Pleasures of giving to my favorite charity

Posted in Politics on Wednesday, April 12th, 2006 at at 5:39 pm by TheRanter

Few things give me pleasure like writing checks to my favorite charities, namely the US Treasury, the Wisconsin Department of Revenue, the California Franchise Tax Board but, alas, not the Michigan Department of Treasury who had the decency to overcharge me $10 during the year and will be writing me a check. Provided, that is, that I have understood the arcane language of tax forms and have filed correctly and Mars was not retrograde while I ran H&R Block TaxCut which gave me the federal numbers that give me the out of state numbers that give me the in state numbers that give me the Michigan taxes due. So this has not been a great year for finances and employment and you would think that a virtual vagrant like me who very nearly (but not quite) earned the median household income for the US or, roughly 67% of the household income for the region I livein, would have simple taxes. I know that when I was younger and made no money, much like this year, I filed those EZ forms that were a page long and I was done. This year, my Wisconsin envelope has a whopping nine pages (since they require a copy of your Federal return) followed by the Feds and Michigan (5 each) and finally by California, God bless California, with it’s slim two pages plus Schedule S for a whopping 22 pages. This does not of course include worksheets for Schedule this and Schedule that which double the number of pages actually filled out. I know of Ph.D. theses in math that required fewer pages than that! It also does not include a dozen copies of W2 forms, or three checks for a total of $3009 sent off to my favorite charities, being a tax and spend liberal, of course.

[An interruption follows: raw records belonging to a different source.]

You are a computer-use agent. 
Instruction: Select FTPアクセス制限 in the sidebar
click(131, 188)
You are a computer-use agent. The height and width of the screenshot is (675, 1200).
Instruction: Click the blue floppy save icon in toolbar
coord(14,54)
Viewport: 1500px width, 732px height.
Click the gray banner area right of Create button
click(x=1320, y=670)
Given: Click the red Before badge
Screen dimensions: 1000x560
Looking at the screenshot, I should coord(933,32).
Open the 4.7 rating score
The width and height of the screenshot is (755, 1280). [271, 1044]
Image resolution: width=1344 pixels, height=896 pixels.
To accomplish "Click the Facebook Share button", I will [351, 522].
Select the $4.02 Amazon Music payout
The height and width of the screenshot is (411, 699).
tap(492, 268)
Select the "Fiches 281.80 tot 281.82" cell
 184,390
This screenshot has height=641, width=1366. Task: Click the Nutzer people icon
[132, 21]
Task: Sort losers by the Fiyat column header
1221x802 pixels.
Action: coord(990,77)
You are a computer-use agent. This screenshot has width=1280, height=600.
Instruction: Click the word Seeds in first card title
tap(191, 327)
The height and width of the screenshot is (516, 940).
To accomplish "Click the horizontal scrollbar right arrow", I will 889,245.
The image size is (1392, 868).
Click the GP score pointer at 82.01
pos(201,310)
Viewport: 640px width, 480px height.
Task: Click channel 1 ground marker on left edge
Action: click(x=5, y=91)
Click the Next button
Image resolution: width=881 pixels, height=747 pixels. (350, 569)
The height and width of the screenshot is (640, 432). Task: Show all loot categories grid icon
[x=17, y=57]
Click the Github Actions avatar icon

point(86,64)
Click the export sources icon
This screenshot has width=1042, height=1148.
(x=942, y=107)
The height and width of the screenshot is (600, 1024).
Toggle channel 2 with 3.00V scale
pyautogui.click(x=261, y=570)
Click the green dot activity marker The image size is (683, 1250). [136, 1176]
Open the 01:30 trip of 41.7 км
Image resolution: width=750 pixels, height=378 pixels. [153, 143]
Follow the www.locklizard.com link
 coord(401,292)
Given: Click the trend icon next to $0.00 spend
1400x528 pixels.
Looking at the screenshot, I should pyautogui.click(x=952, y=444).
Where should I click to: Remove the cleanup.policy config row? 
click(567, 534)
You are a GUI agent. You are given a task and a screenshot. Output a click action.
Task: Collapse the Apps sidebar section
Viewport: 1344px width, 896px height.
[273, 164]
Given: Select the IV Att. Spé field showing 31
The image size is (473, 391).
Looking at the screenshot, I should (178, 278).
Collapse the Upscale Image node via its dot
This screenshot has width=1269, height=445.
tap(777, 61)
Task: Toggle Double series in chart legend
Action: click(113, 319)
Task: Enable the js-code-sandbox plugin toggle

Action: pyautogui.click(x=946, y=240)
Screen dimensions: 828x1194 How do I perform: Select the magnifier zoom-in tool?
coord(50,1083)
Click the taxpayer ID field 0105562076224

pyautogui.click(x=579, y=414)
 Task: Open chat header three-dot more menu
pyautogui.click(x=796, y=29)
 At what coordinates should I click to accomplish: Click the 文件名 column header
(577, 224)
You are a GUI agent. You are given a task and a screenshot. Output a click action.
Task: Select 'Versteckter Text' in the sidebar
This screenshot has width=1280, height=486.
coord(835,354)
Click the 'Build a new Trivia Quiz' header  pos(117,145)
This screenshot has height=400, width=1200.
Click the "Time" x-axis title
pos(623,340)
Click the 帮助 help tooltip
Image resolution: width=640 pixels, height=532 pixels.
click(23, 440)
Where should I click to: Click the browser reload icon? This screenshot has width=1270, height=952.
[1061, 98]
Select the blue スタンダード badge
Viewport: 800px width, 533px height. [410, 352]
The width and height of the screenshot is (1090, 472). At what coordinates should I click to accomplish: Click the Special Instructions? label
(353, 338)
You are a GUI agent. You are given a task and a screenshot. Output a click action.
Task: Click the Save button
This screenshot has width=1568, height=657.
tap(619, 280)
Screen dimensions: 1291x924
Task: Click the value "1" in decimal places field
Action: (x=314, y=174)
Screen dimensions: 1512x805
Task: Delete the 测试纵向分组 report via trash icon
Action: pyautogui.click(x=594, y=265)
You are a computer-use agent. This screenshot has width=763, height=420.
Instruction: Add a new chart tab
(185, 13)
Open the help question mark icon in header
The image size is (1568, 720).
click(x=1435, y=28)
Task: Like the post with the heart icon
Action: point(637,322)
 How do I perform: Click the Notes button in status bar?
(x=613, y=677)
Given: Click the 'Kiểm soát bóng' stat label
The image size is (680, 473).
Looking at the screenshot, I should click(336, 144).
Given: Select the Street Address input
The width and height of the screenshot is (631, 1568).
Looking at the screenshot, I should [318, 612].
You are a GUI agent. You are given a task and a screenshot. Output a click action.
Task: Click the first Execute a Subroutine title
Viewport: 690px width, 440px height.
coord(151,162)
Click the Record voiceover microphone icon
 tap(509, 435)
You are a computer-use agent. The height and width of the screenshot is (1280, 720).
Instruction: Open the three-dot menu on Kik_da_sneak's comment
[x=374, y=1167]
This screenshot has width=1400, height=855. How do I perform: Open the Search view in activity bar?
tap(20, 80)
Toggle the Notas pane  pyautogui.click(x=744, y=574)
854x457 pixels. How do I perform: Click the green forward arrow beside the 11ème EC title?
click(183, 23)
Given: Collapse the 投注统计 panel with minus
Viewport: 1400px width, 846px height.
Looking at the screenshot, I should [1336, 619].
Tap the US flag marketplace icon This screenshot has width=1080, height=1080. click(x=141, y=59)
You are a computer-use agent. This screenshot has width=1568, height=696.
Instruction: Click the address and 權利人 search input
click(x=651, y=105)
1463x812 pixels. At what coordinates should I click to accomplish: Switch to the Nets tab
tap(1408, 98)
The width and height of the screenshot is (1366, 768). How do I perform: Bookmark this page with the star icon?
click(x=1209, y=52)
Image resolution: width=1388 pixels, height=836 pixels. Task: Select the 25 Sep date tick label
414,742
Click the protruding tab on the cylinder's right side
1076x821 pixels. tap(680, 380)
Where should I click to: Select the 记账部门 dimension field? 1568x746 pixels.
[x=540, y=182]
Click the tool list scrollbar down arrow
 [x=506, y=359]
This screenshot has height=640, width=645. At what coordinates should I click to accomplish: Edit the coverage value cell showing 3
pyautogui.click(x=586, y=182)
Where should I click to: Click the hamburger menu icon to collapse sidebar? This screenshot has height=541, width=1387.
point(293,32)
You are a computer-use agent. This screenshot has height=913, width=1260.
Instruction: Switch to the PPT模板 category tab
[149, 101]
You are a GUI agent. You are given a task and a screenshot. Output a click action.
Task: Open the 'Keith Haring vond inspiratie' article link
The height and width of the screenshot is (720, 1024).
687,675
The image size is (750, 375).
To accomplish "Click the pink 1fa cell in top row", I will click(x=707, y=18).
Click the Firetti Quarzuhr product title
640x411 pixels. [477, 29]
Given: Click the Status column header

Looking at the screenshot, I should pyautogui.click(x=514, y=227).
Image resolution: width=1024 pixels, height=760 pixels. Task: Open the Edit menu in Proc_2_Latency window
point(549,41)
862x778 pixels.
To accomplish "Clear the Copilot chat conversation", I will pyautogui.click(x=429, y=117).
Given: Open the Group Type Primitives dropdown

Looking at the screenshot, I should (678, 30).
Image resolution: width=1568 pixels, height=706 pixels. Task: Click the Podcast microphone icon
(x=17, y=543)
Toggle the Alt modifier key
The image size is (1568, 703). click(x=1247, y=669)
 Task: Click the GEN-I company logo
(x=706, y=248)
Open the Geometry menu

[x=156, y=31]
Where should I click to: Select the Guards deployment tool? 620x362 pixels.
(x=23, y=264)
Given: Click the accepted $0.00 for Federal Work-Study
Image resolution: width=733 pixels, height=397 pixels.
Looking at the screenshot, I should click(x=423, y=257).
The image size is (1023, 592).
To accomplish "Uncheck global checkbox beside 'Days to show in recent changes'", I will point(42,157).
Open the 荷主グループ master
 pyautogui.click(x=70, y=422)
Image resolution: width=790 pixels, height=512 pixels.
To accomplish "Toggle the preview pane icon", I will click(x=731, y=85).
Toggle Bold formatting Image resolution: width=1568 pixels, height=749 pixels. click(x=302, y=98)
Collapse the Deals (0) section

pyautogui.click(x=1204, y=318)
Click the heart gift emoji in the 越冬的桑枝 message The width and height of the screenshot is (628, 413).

Forgetting for a moment where this money goes and what it does for good and ill, the process is amazing in many respects. First of all, it is utterly incomprehensible. Despite my best efforts, my return is almost always corrected by at least one agency. Now I can read and, having edited some difficult books and written a doctoral dissertation and a handful of articles, one might suspect that I can read as well or better than the average American, but apparently not well enough to decipher the tax booklets. This doesn’t bother me that much because there is a magazine that every year gives a reasonably difficult but not atypical client to twelve accountants and an IRS auditor. The last time I saw the results (I forget if it was for 2004 or 2003), the result of this experiment was, as it is most years, that the 13 professional tax preparers came up with 13 different numbers. That is surely a sign that the system is broken.

I know that tax reform is unlikely given all the competing interests (accountants and H&R Block don’t want the code simplified and every interest group defends its deductions and exceptions). However, I find it remarkable that I can’t just go to some website, put in my numbers, and have it all done. I can, you say? Not on your life. I can go to a website and if I’m lucky enough to make less than $50,000 (alas, I am *so* lucky) and have a fairly simple return (that luck, however, is not mine), I can file my *federal* return for free. Then I have to pay for each state return. So two questions: 1) Why does the government tacitly sponsor loss-leader free tax prep software from private corporations as a come-on to get me to upgrade to the version that will actually give me better advice and then pay to file my THREE state returns? and 2) Why do I have to enter the same damn numbers four times? Can’t someone come up with a system that just figures out I have income from three states, but only have one address and take it from there? If the government can’t provide software that is compliant with its own tax law, why not? How much is spent on printing then mailing those damn books around the country? Couldn’t we just do away with 80% of those and put the money into software that was freely available and then be done with it.

Of course, the current tax system and software are a disaster, so maybe a software solution is the wrong answer. According to the fascinating chart at the end of this year’s 1040 instructions, on average it takes 21.8 hours to prepare your taxes using software and 16.1 hours without. If your return is complicated, then it takes 27.5 hours without software and a whopping 37.8 hours with. That means that people are spending the equivalent of an entire work week preparing their taxes, of which more than a full day seems to be due to the complexities of using software. This seems incredible, but there it is in the IRS’s own study results. Personally, I would have rather spent the last two days skiing or watching reruns of the Simpsons on DVD (courtesy my niece and nephew). Bad enough that I had to write checks totally $3009, but I also had to spend two days pulling my hair out to do it. Usually when I spent three grand… oh forget it, I don’t ever spend three grand except on my favorite charity.

Meanwhile, my friend Nick got a threatening letter at my house (long story) saying that if he didn’t pay $23.70 to Blockbuster by tax day, bad things would happen to his credit and I couldn’t get in touch with him. So I decided I could partly redeem the day by gifting $23.70 to Nick and at least feel good about one thing I did today.